Tuesday, July 21, 2009

UPDATED: Frank McCourt on Teacher Voices, the UFT, Class Size and More

There is some irony in the accolades coming toward Frank McCourt from the UFT at Edwize. McCourt used to have the typical teacher attitude toward the UFT before the UFT started courting McCourt. In this 1998 interview by Sara Mosle in the NY Times magazine, McCourt captures the voice of the teacher perfectly.

Is teaching any easier now?
I wouldn't like to be a young teacher going into the schools. The teachers are overwhelmed — not only with the teaching they have to do but with the clerical work they have to do. Teachers tell me that hasn't eased one bit. Administrations are always remote. They have forms to spew out. They don't know as much as you do. The higher you go in the educational food chain, the less experience of teaching there is, until you get to the chancellor, who usually has none.


How do you feel about [former Chancellor] Rudy Crew?
I like the way he stands his ground with the politicians. I don't think they should have anything to do with education. It's like telling the surgeons how to operate in the surgery room. I knew Rudy would come through against the voucher thing. I think he's solid. But I think we'll lose him because he's good, and the dollar sign will be dangled in front of him and then goodbye, Rudy.

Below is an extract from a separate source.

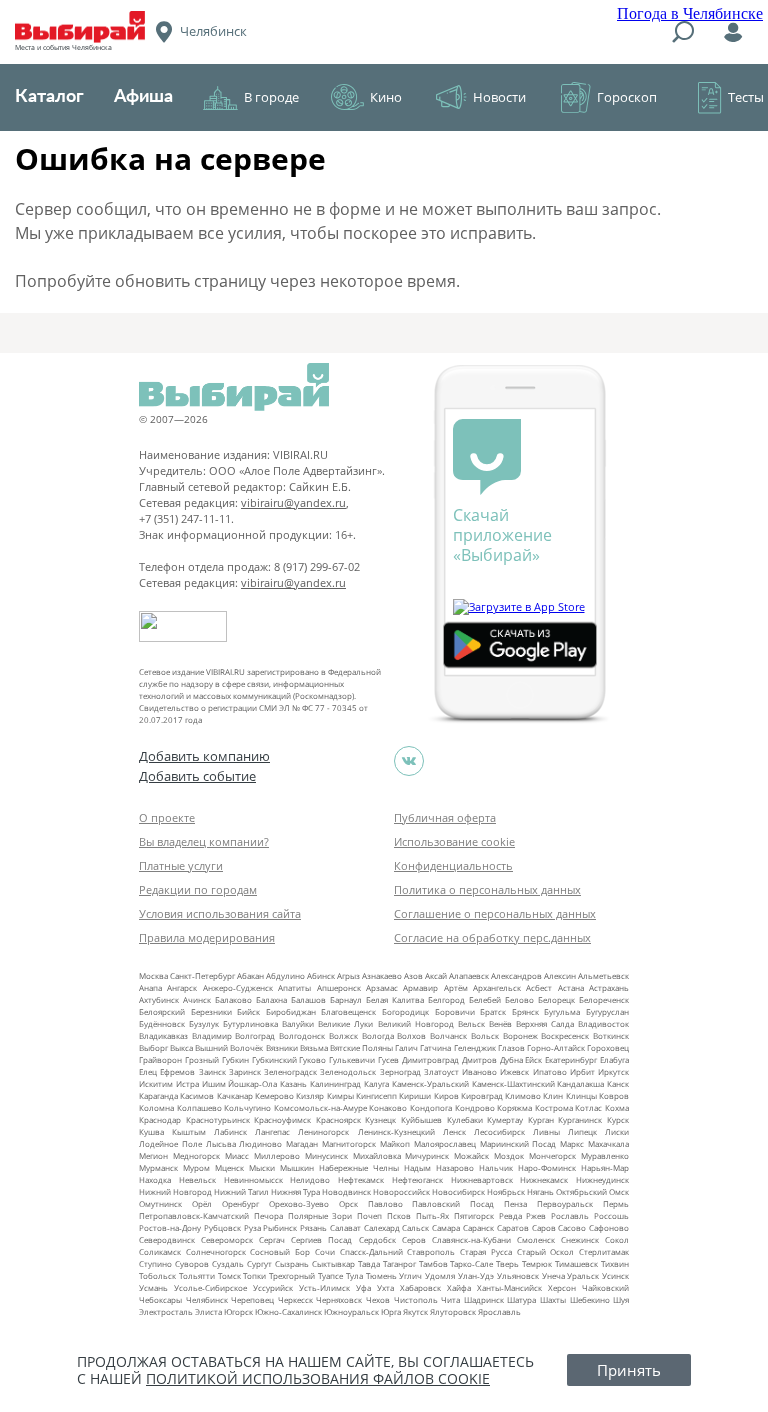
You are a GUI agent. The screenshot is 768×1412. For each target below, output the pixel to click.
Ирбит (582, 1071)
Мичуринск (427, 1155)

So, you're not for vouchers?
Only if you want to kill public education. That sucking sound you hear is the sound of public schools collapsing with the voucher system.


If you could change anything in the system now, what would it be?
I'd give teachers more of a voice. The union is there and the union is supposed to speak for the teachers, but union officials generally have about as much teaching experience as bureaucrats. Teachers are in touch with the kids every day. Yet they have these people from the union, from the Board of Education, these idiots from think tanks. Everybody's an expert on education, but don't reach into the classroom and bring out John Smith, a teacher who's been teaching for 25 years. Never consult him. It's my dream that teaching become the glamorous profession. The ones who are in the public-school system are heroic. There should be a Teacher Hall of Fame. It should be the biggest event, bigger than the Oscars — "Ms. Smith of P.S. 13 has just made a big breakthrough in teaching the dangling participle. She gets Teacher of the Year!" — with everybody jostling to get near Ms. Smith to shake her hand. "How did you do it, how did you manage to get through to them about the dangling participle?" But as long as the middle class has abandoned the city schools, the schools are going to remain depressed and neglected, because the African-Americans and Hispanics, they don't have the power. All they have is anger, like me when I arrived here.


Related

I posted a Jan. 2008 interview with McCourt at Norm's Notes (Stop Hijacking the Education System with Hijinks) about politicians and education.


Leonie Haimson at Huffington on McCourt and class size:

"If you were named Schools Chancellor what would you do?"

Frank McCourt: "I'd certainly go to Albany and get more money for the teachers' salaries...and I'd cut the school day and certainly cut the size of the classes, because they're monstrous. And I've have a parliament of teachers, no supervisors and certainly no politicians."


John Merrow, who shares the ed deformer agenda (search his name in Ed Notes) is honoring McCourt by running an interview with him. McCourt's views of education obviously had zero impact on Merrow.


In 2000, I got to talk with Frank McCourt on my NPR radio program, The Merrow Report. He read passages from his teaching memoir 'Tis (1999) and shared his thoughts on entering the teaching profession and reflected on what had changed over the years.

We've brought the program out from the archives to honor Frank McCourt's passing—and his life as a remarkable teacher. Listen to him talk about teaching, standardized testing, alternative certification programs and why a teacher can learn more about teaching by hanging out in the school cafeteria than from sitting in a college classroom. Listen to the interview here.


1 comment:

Theresa Muir said...

I'll tell you what's ironic. Mike Bloomberg jumping on the McCourt tribute bandwagon. Frank was wholly original, resourceful, inspiring and spontaneous. He wouldn't last a week in Bloomberg's micromanaged, test-obsessed model classroom.